## Instruction
Continue the article on the Prix Carbet de la Caraïbe et du Tout-Monde from the point where it ends.

## Document section
- Awarded for: Best literary work in French or French Creole from the Caribbean or the Americas
- Presented by: Institut du Tout-Monde
- Reward: €5,000
- First award: 1990
- Currently held by: Le Rêve de William Alexander Brown by Gerty Dambury
- Website: Prix Carbet de la Caraïbe et du Tout-Monde

= Prix Carbet de la Caraïbe et du Tout-Monde =

The Prix Carbet de la Caraïbe et du Tout-Monde (or, the Prix Carbet of the Caribbean and Tout-Monde) is an annual award given to the best literary work in French or French Creole from the Caribbean and the Americas.

== History ==

The Prix Carbet de la Caraïbe et du Tout-Monde was founded at the initiative of the Carbet journal in 1990. It aims to promote creole writing and to contribute to a better understanding of the processes of creolization. It rewards works depicting the unity and diversity of the cultures of the Caribbean and the Americas. It is awarded annually in December. As of 2013 it is worth €5000.

Between 1994 and 2006, the prize was administered by Gérard Delver and the Association Tout-Monde de Guadeloupe. From 2007, it has been administered by the Institut du Tout-Monde.

The prize ceremony rotates between Guadeloupe, French Guiana, Martinique and Île-de-France.

## Excerpted records
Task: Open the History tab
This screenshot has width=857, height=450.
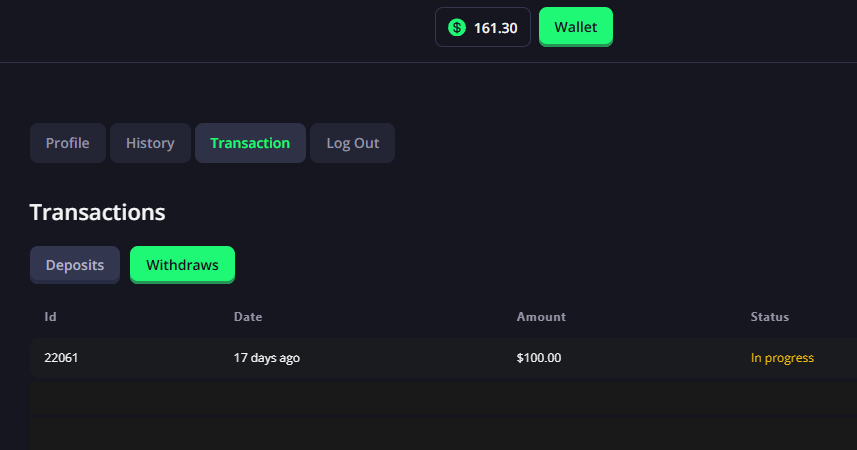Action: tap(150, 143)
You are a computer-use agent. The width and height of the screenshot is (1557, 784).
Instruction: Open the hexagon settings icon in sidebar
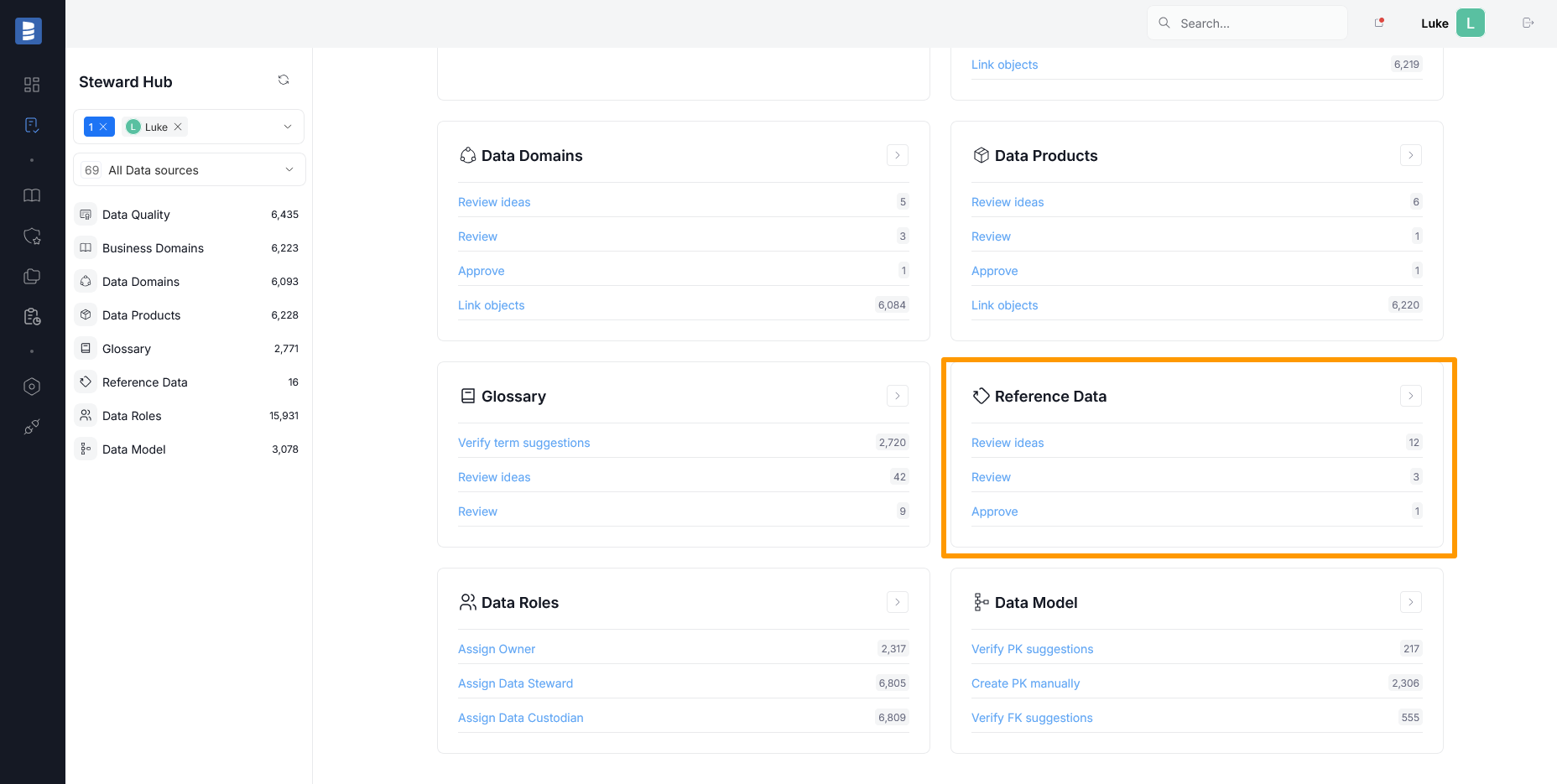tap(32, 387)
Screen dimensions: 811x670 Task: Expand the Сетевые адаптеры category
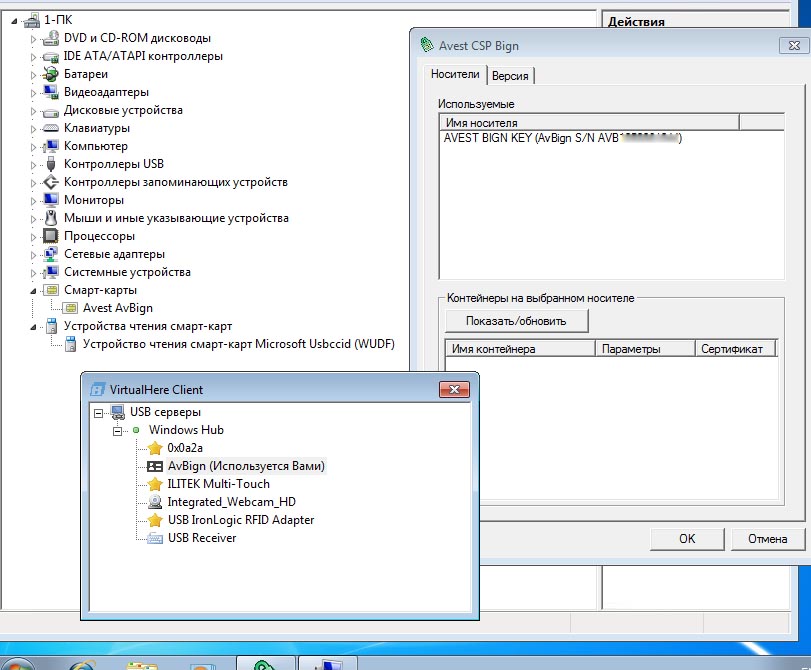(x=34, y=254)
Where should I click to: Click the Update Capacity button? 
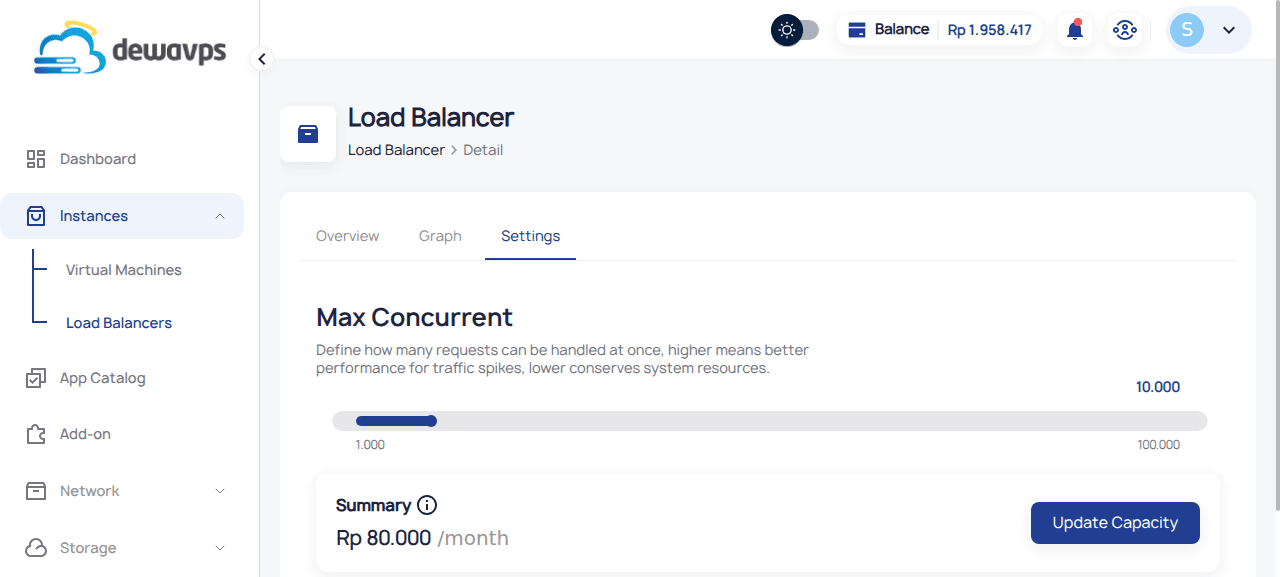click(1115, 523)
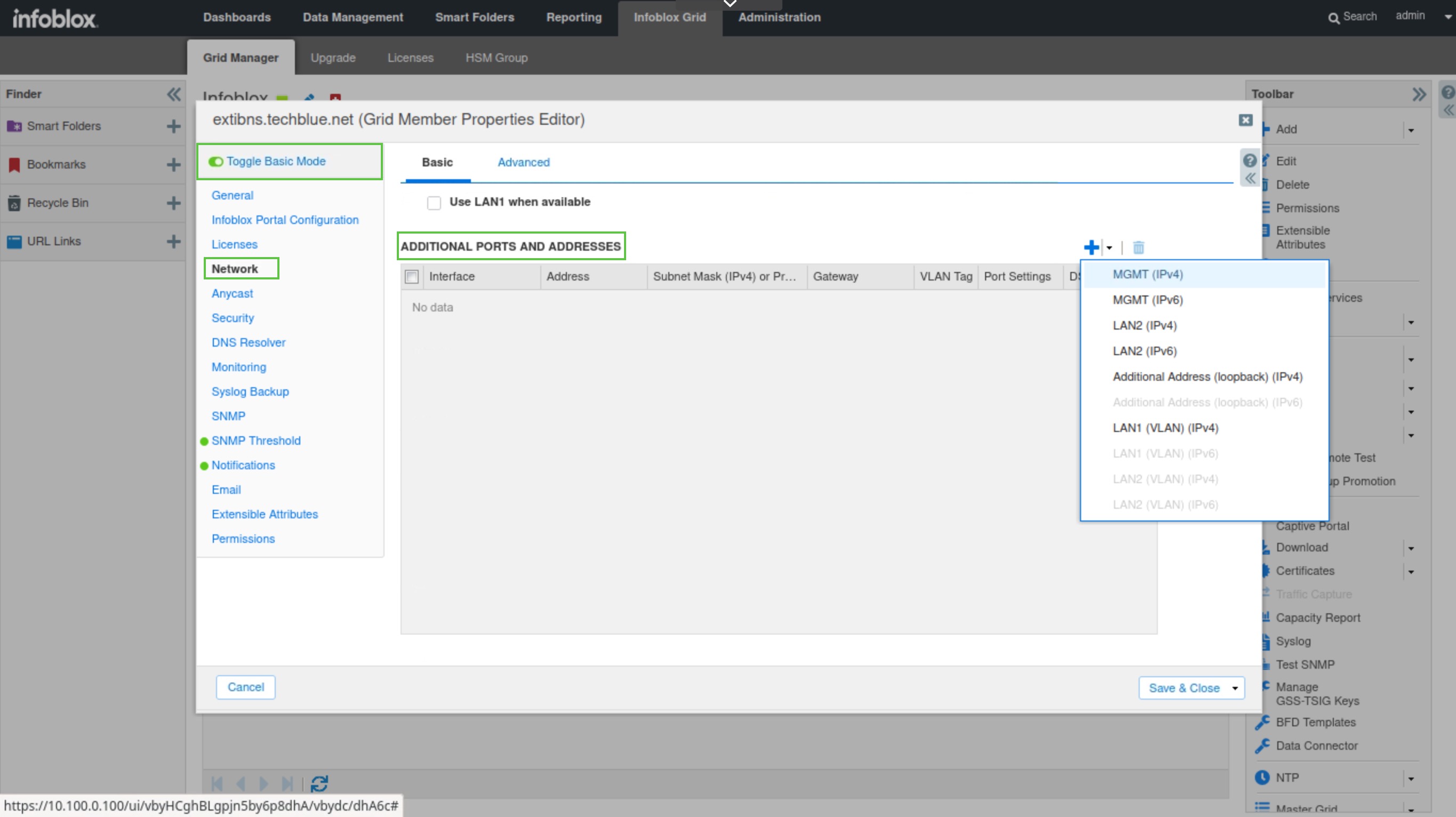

## Result of this task
== Rules ==

Works in any genre are acceptable to compete for the award. They should have been published between 1 October of the previous year and 30 September of the year of award. They should have been written either in French or Creole, or translated into these languages. The deadline for submission is 1 October of the year of award.

The jury meets in camera in December, and the announcement of the award is made the same month.

== Jury ==

From inception till 2011, the prize was managed by Edouard Glissant, who selected and presided over the jury. In 2011, Patrick Chamoiseau was elected as the president of the prize.

From 1989 to 2009, Maximilien Laroche was one of the members of the jury.

Since 2013, the jury has been composed of:

- Ernest Pépin (Guadeloupe), Jury President
- Patrick Chamoiseau (Martinique)
- Rodolphe Alexandre (French Guiana)
- Michael Dash (Trinidad)
- Samia Kassab-Charfi (Tunisia)
- Diva Damato Barbaro (Brazil)
- Miguel Duplan (Martinique)
- Lise Gauvin (Quebec)
- Nancy Morejon (Cuba)
- Romuald Fonkoua (Paris)
- Évelyne Trouillot (Haiti)

== Controversy ==

In 2009, Edouard Glissant and the award committee announced that they would give the prize not to a book or an oeuvre of an author, but rather for a "lifetime of work, possibly to the work of the spirit", and awarded it to an anti-colonial civil servant, Alain Plénel. The decision raised questions about the suitability of a politician for a literary award.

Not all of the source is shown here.